Graph Laplacian is a popular tool for analyzing graphs, in particular in graph partitioning and clustering. Given a notion of similarity (via an adjacency matrix), graph clustering refers to identifying different groups such that vertices in the same group are more similar compared to vertices across different groups. Data clustering can be reformulated in terms of a graph clustering problem when the given set of data is represented as a graph, also known as similarity graph. In this context, eigenvectors of the graph Laplacian are often used to obtain a new geometric representation of the original data set which generally enhances cluster properties and improves cluster detection. In this work, we apply a bootstrap Algebraic MultiGrid (AMG) method which constructs a set of vectors associated with the graph Laplacian. These vectors, referred to as algebraically smooth ones, span a low-dimensional euclidean space, which we use to represent the data, enabling cluster detection both in synthetic and in realistic well-clustered graphs.

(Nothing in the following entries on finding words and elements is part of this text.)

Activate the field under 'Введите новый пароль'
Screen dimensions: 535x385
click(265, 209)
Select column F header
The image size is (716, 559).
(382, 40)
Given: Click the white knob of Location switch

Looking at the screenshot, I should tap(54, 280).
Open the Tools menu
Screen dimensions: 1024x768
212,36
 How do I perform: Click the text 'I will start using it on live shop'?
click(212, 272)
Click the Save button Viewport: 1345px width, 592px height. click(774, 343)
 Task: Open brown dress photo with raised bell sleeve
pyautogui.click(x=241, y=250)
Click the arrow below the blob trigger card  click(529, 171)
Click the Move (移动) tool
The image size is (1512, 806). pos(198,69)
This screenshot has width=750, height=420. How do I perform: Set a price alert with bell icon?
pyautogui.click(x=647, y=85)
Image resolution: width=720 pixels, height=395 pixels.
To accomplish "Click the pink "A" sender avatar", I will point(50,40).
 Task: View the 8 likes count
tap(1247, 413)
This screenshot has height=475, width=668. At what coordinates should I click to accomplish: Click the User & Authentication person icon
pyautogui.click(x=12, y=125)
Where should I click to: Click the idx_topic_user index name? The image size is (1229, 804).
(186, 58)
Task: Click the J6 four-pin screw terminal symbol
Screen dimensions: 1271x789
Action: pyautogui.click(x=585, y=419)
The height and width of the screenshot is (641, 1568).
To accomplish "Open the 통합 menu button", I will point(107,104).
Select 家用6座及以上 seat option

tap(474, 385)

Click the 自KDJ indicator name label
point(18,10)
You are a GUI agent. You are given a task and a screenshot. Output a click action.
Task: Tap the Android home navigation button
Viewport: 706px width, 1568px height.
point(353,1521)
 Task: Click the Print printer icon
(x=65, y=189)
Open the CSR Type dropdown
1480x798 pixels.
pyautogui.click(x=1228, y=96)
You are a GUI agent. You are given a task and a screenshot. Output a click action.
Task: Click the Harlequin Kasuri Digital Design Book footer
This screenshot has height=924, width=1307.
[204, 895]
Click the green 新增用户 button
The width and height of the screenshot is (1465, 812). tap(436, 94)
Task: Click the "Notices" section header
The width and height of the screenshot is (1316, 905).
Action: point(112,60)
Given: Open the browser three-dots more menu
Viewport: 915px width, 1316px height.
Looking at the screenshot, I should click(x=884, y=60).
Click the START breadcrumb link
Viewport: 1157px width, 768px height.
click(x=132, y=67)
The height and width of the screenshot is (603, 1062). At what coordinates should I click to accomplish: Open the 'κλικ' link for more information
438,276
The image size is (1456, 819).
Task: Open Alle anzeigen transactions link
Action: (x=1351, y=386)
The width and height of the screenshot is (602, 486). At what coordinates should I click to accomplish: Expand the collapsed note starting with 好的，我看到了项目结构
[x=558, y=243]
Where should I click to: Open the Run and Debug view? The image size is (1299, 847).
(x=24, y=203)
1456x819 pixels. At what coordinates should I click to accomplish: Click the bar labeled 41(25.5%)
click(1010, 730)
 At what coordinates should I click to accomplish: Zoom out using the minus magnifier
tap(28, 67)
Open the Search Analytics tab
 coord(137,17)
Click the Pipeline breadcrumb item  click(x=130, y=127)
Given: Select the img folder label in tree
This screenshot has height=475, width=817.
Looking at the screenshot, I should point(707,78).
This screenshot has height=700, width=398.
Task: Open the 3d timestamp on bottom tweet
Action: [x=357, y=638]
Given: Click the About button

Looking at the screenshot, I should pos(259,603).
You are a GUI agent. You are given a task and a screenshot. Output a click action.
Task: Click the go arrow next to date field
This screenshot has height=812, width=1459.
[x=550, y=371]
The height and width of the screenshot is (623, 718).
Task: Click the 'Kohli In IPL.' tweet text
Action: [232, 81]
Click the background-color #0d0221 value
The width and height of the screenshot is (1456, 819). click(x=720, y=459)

We show that in the case of a good quality bootstrap AMG, the computed smooth vectors employed in the construction of the final AMG operator, which by construction is spectrally equivalent to the originally given graph Laplacian, accurately approximate the space in the lower portion of the spectrum of the preconditioned operator. Thus, our approach can be viewed as a spectral clustering technique associated with the generalized spectral problem (Laplace operator versus the final AMG operator), and hence it can be seen as an extension of the classical spectral clustering which employs a standard eigenvalue problem.